As how to safeguard the warming planet becomes increasingly important, so does preparing the next generation to solve the challenges that climate change will force the world to confront.
Schools are charged with preparing future generations for their role in the world and a few are beginning to implement eco-literacy programs to prepare students to care about protecting the planet and arming them to take greater action than the current generation to save it.
In Dubai, the Arbor School is integrating eco-literacy, or the understanding of the fundamental ecological concepts that will allow us to build sustainable human communities, into the British curriculum that means students graduate with a GCSE-accredited diploma.

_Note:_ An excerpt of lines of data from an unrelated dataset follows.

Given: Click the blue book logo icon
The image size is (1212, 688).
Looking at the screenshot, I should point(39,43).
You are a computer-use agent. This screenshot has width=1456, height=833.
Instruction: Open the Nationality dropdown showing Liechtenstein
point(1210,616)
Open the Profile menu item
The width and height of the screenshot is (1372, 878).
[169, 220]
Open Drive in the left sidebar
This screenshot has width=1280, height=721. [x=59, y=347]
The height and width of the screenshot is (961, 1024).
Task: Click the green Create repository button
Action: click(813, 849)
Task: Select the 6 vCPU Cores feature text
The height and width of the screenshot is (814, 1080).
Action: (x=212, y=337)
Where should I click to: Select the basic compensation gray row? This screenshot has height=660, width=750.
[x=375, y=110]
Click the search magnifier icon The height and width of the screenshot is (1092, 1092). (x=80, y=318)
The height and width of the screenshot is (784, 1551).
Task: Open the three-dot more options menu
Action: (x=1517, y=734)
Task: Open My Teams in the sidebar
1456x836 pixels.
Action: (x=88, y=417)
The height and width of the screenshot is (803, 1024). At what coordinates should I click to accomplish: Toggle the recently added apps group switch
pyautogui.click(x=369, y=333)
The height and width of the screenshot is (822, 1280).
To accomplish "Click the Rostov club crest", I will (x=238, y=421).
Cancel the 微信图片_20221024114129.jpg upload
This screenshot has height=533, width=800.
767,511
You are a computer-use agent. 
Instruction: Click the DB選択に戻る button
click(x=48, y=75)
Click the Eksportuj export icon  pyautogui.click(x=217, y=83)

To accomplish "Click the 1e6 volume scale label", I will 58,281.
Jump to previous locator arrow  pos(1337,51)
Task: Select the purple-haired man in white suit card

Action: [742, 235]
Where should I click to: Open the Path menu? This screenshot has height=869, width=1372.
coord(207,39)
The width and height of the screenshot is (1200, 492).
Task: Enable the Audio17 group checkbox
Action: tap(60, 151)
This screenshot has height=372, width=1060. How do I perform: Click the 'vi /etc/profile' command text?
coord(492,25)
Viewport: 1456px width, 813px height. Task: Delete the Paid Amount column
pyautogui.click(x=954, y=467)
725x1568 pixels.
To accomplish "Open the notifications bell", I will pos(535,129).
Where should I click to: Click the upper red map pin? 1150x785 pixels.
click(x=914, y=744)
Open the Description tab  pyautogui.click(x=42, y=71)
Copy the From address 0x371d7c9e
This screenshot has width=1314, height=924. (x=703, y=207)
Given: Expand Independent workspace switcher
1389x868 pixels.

“The idea of Arbor [School] is that it’s connected to nature, it’s student-led, it provides students some element of freedom of choice and is really focused on sustainability,” Brett Girven, the principal at Arbor School, told Arabian Business.
Through giving students greater freedom to curate their curriculum, Girven said he wants to instil a greater sense of passion, purpose and agency for change.
The need to change is greater than ever. The global climate conference COP26 wrapped in Glasgow, and while new climate goals have been set, experts have warned that they’re not enough to stop climate change.
With rising sea levels and swathes of the planet likely to be uninhabitable in the next century, future generations will face entirely new problems, and they must be equipped to tackle those challenges. That begins with teaching them about the severity of these issues in schools and arming them with the skills and tools needed to grapple with these increasingly complex issues.
“[In schools], we’re actually lagging behind the change that we see in society,” Girven said. “What we need is a transformational change where our worldview has changed from anthropocentric humans at the centre to eco-centric… and you have to do that, over a long time, progressively and deliberately.”
To create this kind of curriculum though, “there’s no roadmap,” Girven said. While the diploma is in line with British standards, and they have turned to the United Nations’ sustainable development goals (SDGs) for guidance and existing guidelines for developing eco-literacy, the novel type of education lacks any overarching frameworks.
“Globally, there’s a move to ensure sustainability fits within national curriculums in some countries, but it’s still not mandated in many places,” added Girven.